Kansas Retail Ethanol Sales Have Increased
Posted on: Tuesday, 26 July 2005, 00:00 CDT
Jul. 26--KANSAS CITY, Mo. -- Proponents of ethanol are crowing that since Kansas passed a law ending a requirement that ethanol gasoline pumps be marked, retail orders have soared.
Industry officials project retail demand to rise 400 percent to 500 percent in Kansas, reflecting an increase from 5 million gallons last year to 25 million gallons this year. Contracts with fuel retailers have surged in Johnson County, where only a few gasoline stations even sold ethanol-blended fuel a year ago.
"There's been staggering demand for it," said Curt Wright, vice president of operations for Taylor Oil, which distributes fuel in the metropolitan area.
Overall figures for Kansas City are not yet available. But David Dykstra of Wichita-based United Bio Energy said demand in that city has jumped almost overnight from 1 million gallons a year to a projected 12 million gallons a year.
Demand began to build last winter when ethanol prices plunged and gasoline prices skyrocketed. But orders really took off in April after the labeling law passed in Kansas and has grown even stronger since July 1, when the law became effective.

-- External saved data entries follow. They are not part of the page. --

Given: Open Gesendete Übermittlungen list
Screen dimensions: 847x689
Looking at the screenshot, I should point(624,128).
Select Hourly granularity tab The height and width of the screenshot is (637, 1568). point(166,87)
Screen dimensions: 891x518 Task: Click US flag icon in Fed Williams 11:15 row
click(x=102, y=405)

Most Kansans may not even know they're using more ethanol. Under the law, retailers no longer have to alert consumers that some pumps contain a 10 percent blend of ethanol. It's up to retailers whether to use the labels.

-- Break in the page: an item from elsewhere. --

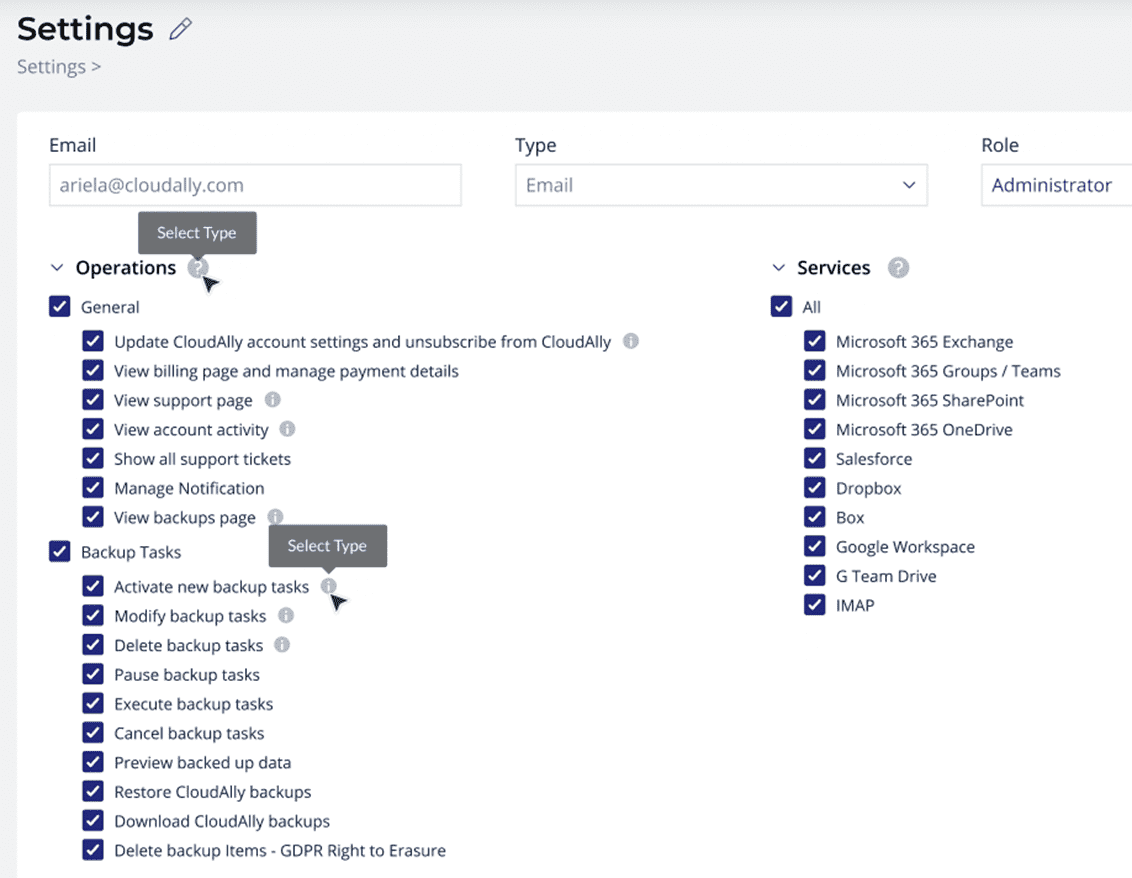Collapse the Operations section
The width and height of the screenshot is (1132, 878).
click(57, 267)
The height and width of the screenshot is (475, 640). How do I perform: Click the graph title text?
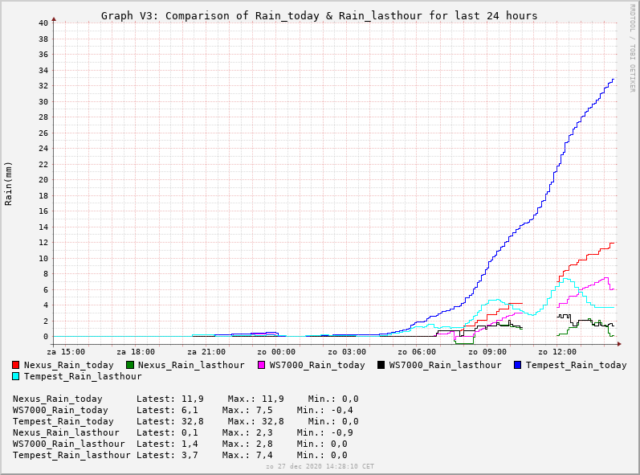[x=319, y=16]
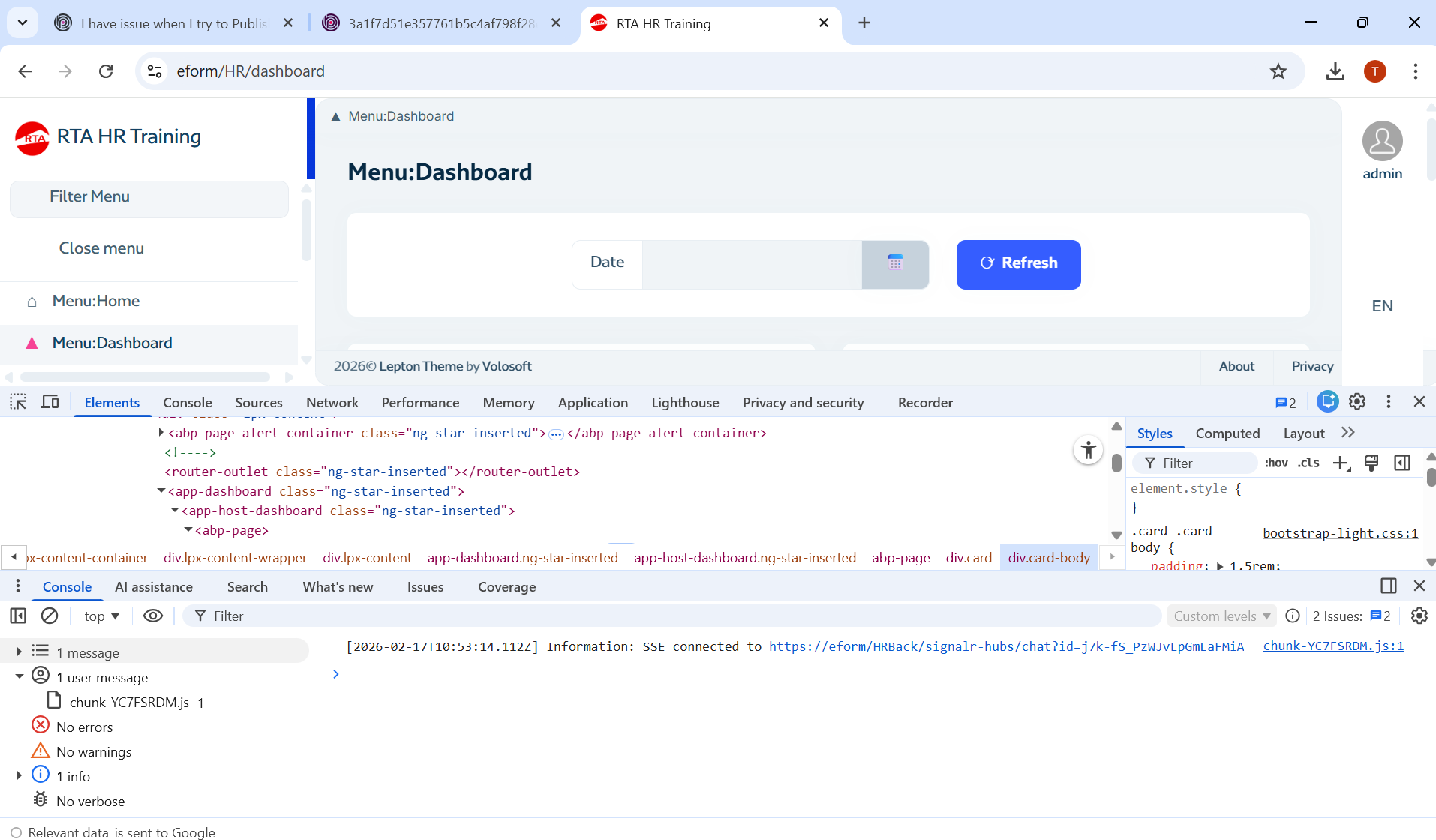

Proponents of the change said many urban consumers mistakenly viewed the labels as warnings. They said the labels date back 30 years to a time when there were concerns about experimental "gasohol" blends and before fuel detergents.
"Basically it (labeling) was an outdated law," said Sue Schulte, a spokeswoman for the Kansas Corn Growers Association.
Virtually all automakers now warrant their vehicles for a blend of 10 percent ethanol, which proponents say burns cleaner than gasoline and has the potential to stretch American petroleum supplies.
Officials said getting rid of the fear factor encouraged more retailers to sell ethanol. They now have the flexibility to sell gas or a 10 percent ethanol blend, whichever they can buy more cheaply, giving them a competitive edge that may result in savings that are passed on to consumers.
Though the labeling bill easily passed the Kansas legislature, some critics still think consumers should be informed.
"I think people should know what they're buying," said Richard Haig, owner of Westside 66 in Lawrence, who put up a sign at his station that trumpets it still sells "100 percent" gasoline.
So far, such critics are in the minority.
But ramped-up demand also is pushing up ethanol prices -- though consumers can still get a 2 cent or more per gallon break at the pump on fuel containing ethanol. The increase in demand was so sudden the industry is struggling to build up supplies, causing temporary shortages and delays in shipping ethanol to terminals.
"We've seen demand increase by 400 percent in the last 60 days and we've had trouble keeping up," said Galen Menard, vice president of supply and trading for the National Cooperative Refinery Association in McPherson, Kan., one of the state's biggest fuel refineries and ethanol blenders.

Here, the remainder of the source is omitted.